(TEXTE PROPOSÉ)

━━━

23/09/2015
School Business
C'est un livre dont on comprend vite que la lecture est salutaire. Salutaire, mais douloureux, pénible, écorchant. L'auteur nous dit des choses que l'on sait. Un peu. Que l'on devine, souvent. Que l'on pressent, mais par bribes, par fragments diffus. Voir toute cette réalité effrayante rassemblée dans une enquête compacte à de quoi nous alarmer, pour le coup.
L'auteur, prof dans un des lycées les plus huppés de la capitale a pu constater l'inégalité grandissante à l'oeuvre. Pas l'inégalité de capital culturel si bien décrite par Bourdieu, depuis la "Reproduction" jusque dans "La distinction", ces jugements, codes et sélections si françaises qu'elles profitent au biens nés. Non, car cette sélection profitent encore beaucoup aux enfants de profs, de classes moyennes économiquement et supérieures intellectuellement. Là, ce qui est à l'oeuvre, c'est une américanisation d'un système scolaire qui n'est pas conçu comme cela. Explosion des frais de scolarité dans des écoles, mises en avant d'école contournant les grandes écoles de commerce et d'ingénieur mais tenant de prétendre au même niveau (sans la sélection par les prépas, qu'on l'aime ou non il est spécieux de considérer que cela n'influe en rien sur le niveau des élèves qui bûchent sacrément pendant ces deux années). Ca c'est connu. Plus dérangeant, la marchandisation de tas de disciplines telles que la médecine, les dentistes, mais aussi les pilotes de ligne et même le droit... Des petits margoulins se glissent dans les méandres du droit européen pour gaver les petits français de diplômes reconnus "partout en Europe" mais au niveau incertain moyennant beaucoup beaucoup beaucoup d'argent...

━━━

(DONNÉES FOURNIES)
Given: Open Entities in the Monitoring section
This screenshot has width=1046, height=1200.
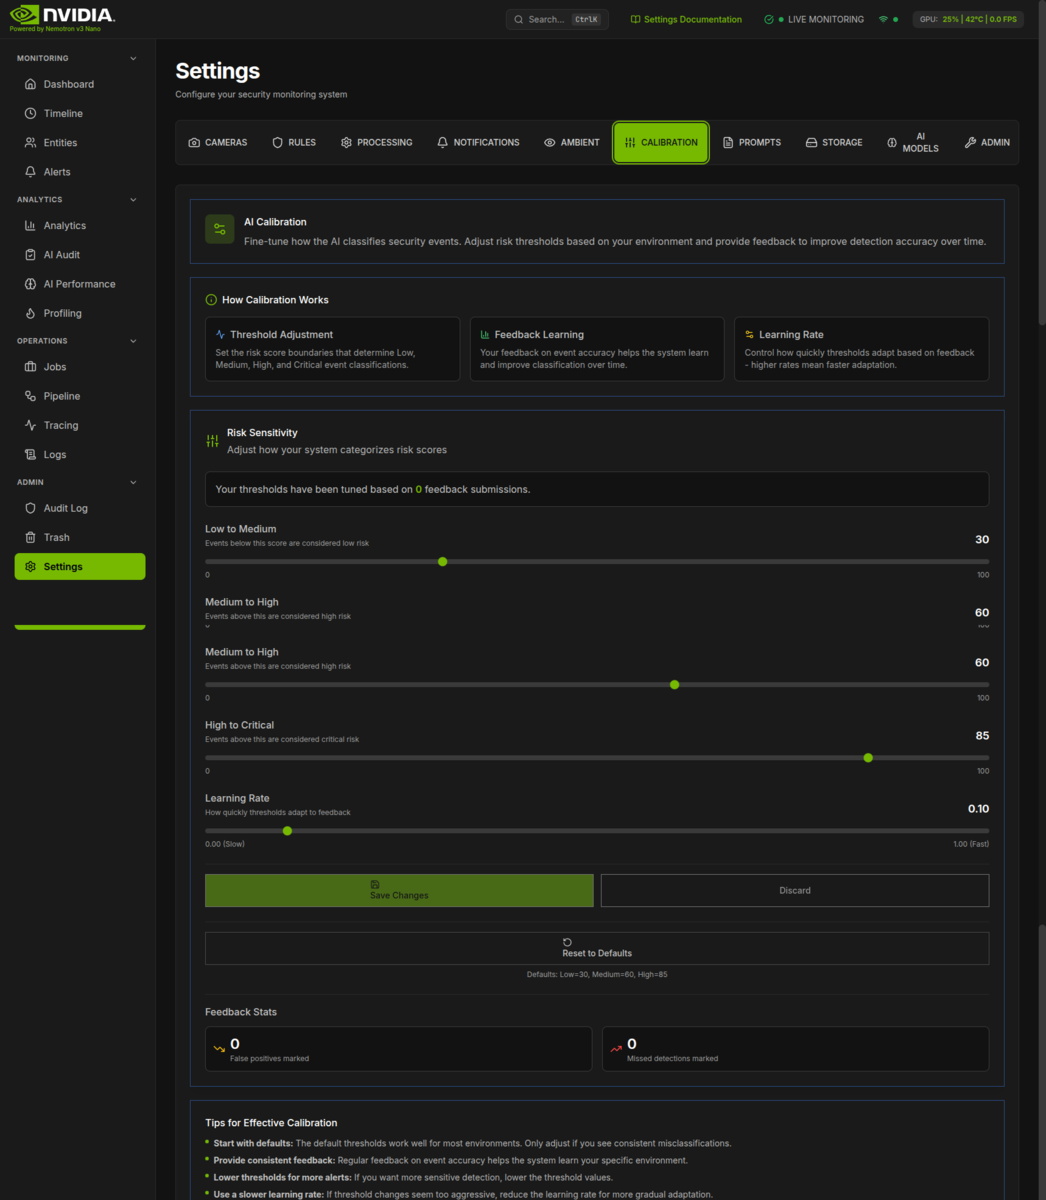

━━━

(DÉTAILS DE L'EXERCICE)
Répondez s'il vous plaît à ces questions sur le texte consacré au livre School Business, en marquant chaque réponse de la même lettre.
(a) Dans quel établissement l'auteur du livre enseigne-t-il ?
(b) Quel sociologue est cité à propos de l'inégalité de capital culturel ?
(c) En plus de la médecine et des dentistes, quelles disciplines sont citées comme touchées par la marchandisation ?
La liste provient d'une autre source que le texte.

(SOLUTION RÉDIGÉE)
(a) Dans un des lycées les plus huppés de la capitale.
(b) Bourdieu.
(c) Les pilotes de ligne et le droit.